Dans une étude commandée par le ministère de l’Agriculture et de la Souveraineté alimentaire (MASA), financée par le programme 215 du MASA et publiée en 2022, 4 scénarios prospectifs ont été établis. Si les surfaces bio stagnent autour de 10 % d’ici 2030, l’autosuffisance en MAFOR UAB serait en partie atteinte. Toutefois, si elles représentent 20 % de surfaces, sans évolution de réglementations, la France ne pourrait couvrir qu’une partie de ses besoins en matière organique et 5 à 8 % de ses besoins en azote. Elle serait donc très dépendante des importations. Si les réglementations venaient à être assouplies, la couverture de besoins en azote se situerait entre 56 et 100 %.

Cette projection met en exergue les difficultés structurelles de l’agriculture biologique à poursuivre son développement sans dépendre des importations étrangères. Ici, les projections se limitent à 20 % de surfaces bio, tandis que les objectifs européens sont fixés à 25 % d’ici 2030. On peut donc s’attendre à des scénarios plus pessimistes dans un cas à 25 % de surfaces. De la même manière, si la baisse structurelle de l’élevage bovin se poursuit au-delà de 2030, la filière fera face à une forte situation de dépendance.

De manière analogue, si les autres pays européens poursuivent leur développement de l’agriculture biologique, leurs besoins en MOFAR UAB vont aussi augmenter. Il n’est alors pas certain que la France puisse continuer à s’approvisionner dans l’espace européen comme elle le fait maintenant.
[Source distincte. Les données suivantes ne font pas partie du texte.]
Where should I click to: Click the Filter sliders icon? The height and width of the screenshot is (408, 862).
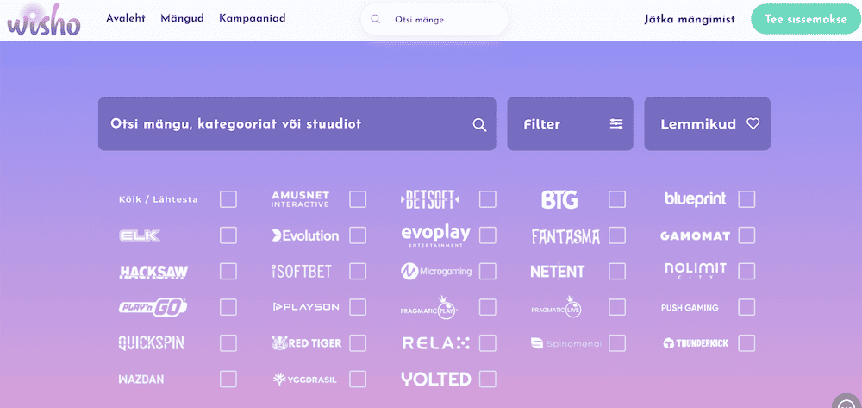pos(616,123)
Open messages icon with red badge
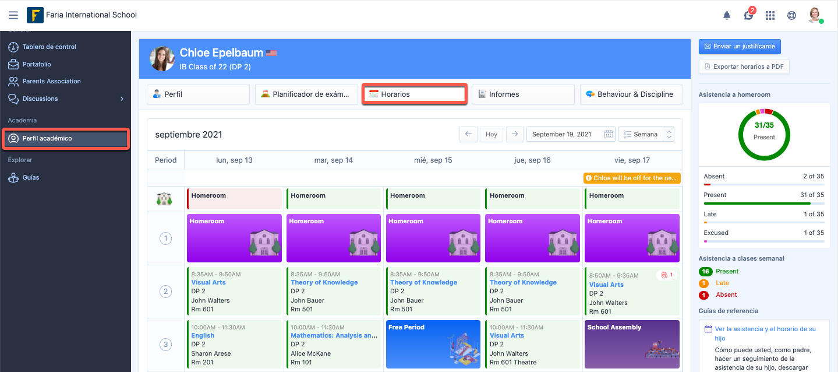 click(748, 16)
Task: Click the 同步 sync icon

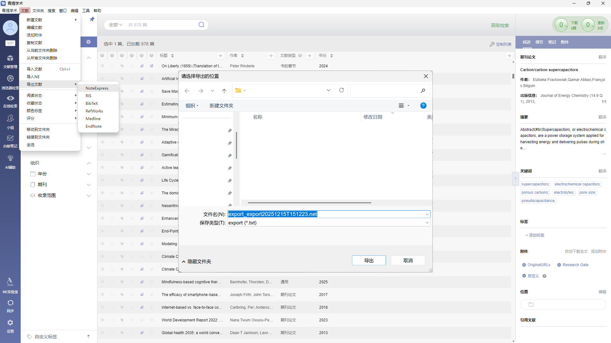Action: 10,303
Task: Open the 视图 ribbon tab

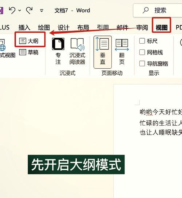Action: (162, 27)
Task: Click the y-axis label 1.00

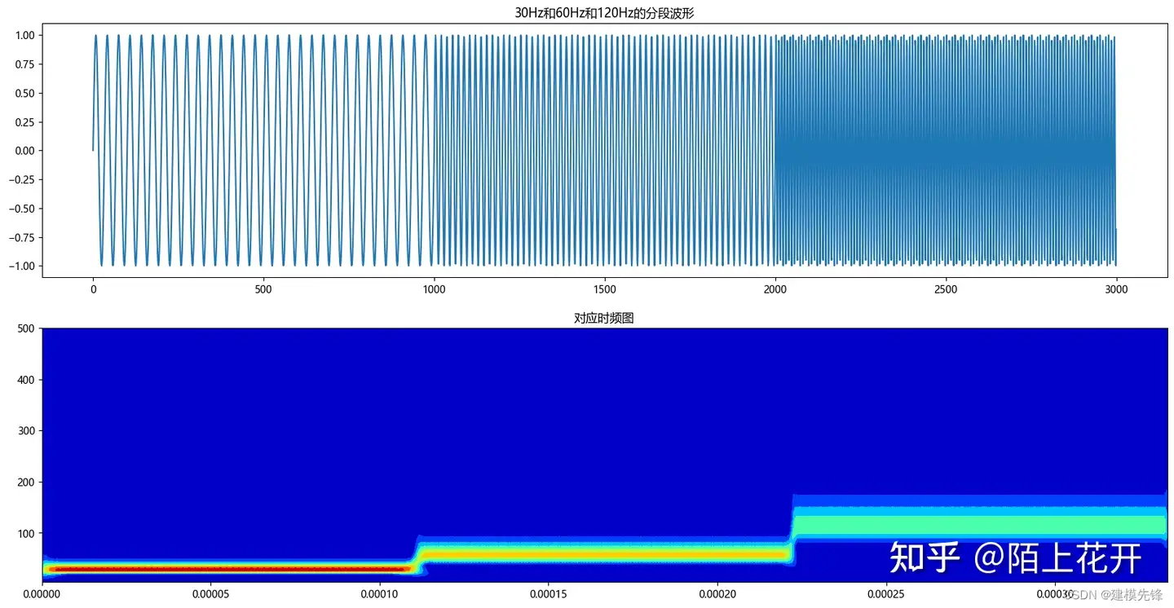Action: tap(24, 35)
Il faudrait alors se tourner vers des importations non européennes qui seraient logistiquement compliquées à mettre en place, contraires avec la stratégie environnementale européenne, coûteuses et probablement réglementairement insatisfaisantes face aux réglementations européennes.

L’élevage, complémentaire de l’agriculture biologique 

Bien que le scénario à 20 % d’agriculture biologique soit peu probable étant donné la crise que traverse actuellement la filière, cette dynamique semble renforcer l’impasse dans laquelle elle se trouve. Le recours à des méthodes alternatives comme l’agroécologie ou l’agriculture régénérative ne peut pas être une solution généralisée et économiquement viable dans une logique de marché commun européen. Ces formes d’agricultures sont aussi très compliquées à généraliser du fait de leur forte demande en main d’œuvre, alors même que le nombre d’actifs dans l’agriculture va se contracter très fortement dans les prochaines années. Une autre solution serait de soutenir le développement des légumineuses, notamment pour fixer de l’azote dans le sol. Mais là encore, les effets seraient limités.

L’agriculture biologique sans élevage est un paradoxe. La défendre devrait aussi conduire à maintenir des élevages en France. En l’espace de trois ans, trois études ou analyses ministérielles prospectives ont été publiées et en arrivent aux mêmes conclusions. La position et la réponse de la France sur ces sujets de premier plan dans l’agriculture se font attendre.